Like stars in the night sky, managed Kubernetes services vary in brilliance; not all shine equally, but the right one can illuminate your journey to cloud-native excellence. - ChatGPT 2023

Introduction

Kubernetes has been the de-facto standard for cloud-native container orchestration for some years now. Organizations that rely on a microservices architecture, often rely on Kubernetes to be their platform to deploy to. One of the biggest selling points, especially in recent years, is that Kubernetes can provide a very similar user experience for developers across different on-premise and cloud environments. It can provide a common abstraction from the underlying infrastructure through its API. This also allows solutions built on top of Kubernetes to be easily portable across different environments. Or at least, that’s the promise that is being made by Kubernetes platform teams across the industry.

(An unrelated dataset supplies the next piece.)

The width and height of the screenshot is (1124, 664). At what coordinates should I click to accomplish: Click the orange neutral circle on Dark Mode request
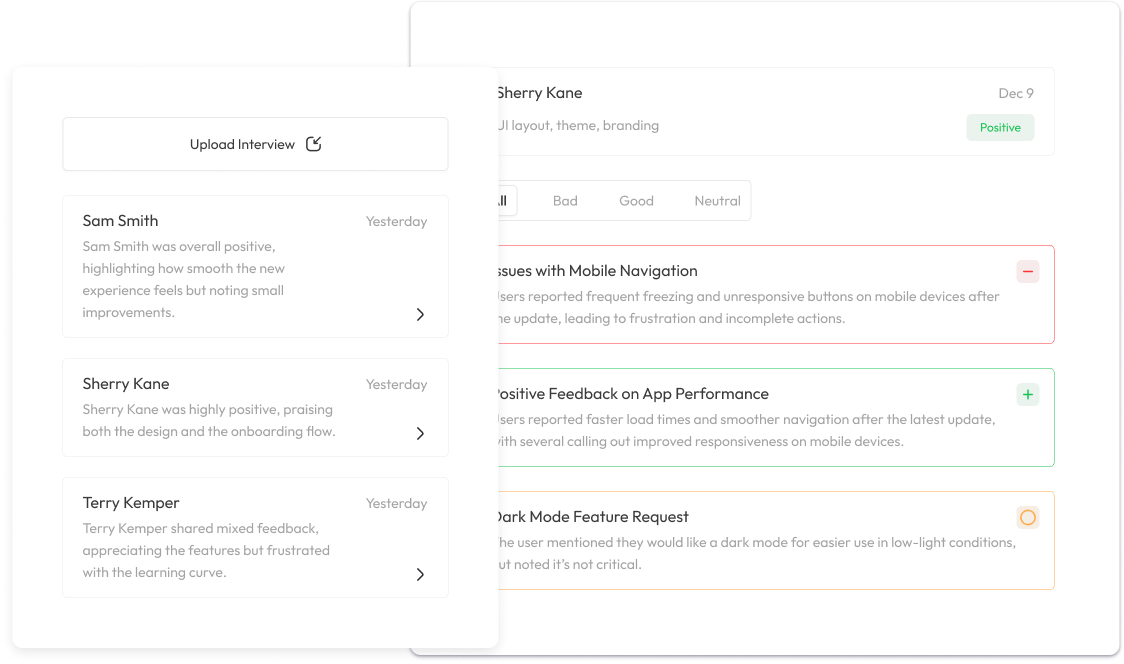1027,517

Running Kubernetes yourself can be very hard to do properly. Managing all the moving parts, especially when the workloads are changing frequently can be challenging, to say the least. Maintaining the hardward that runs the cluster, maintaining the hypervisor on top of that, maintaining, updating and configuring all the components of a Kubernetes controlplane (etcd, schedulers, kubelets, …) is hard. A teams of higly skilled engineers with different expertise (networking, deep OS knowledge, storage, …) are needed to do this on-premise. There are distributions available that help by automating a lot of the configuration and providing a paved road to set it up, but those come at a significant premium. Mix in the usage of more advanced features like a service mesh, custom operators or multi-cloud cluster and it can become a real challenge to maintain. All hyper-scale (and more and more smaller scale) cloud providers have managed Kubernetes offerings for customers who want to leverage the power of Kubernetes, but don’t want the hassle of managing all the different pieces of the solution. Google has its Google Kubernetes Engine, GKE for short, Azure has its Azure Kubernetes Service, AKS, and lastly, Amazon has its Elastic Kubernetes Service, EKS for short. Although all of these services deliver a Kubernetes cluster, they aren’t all created equally as will become clear further in this blog post.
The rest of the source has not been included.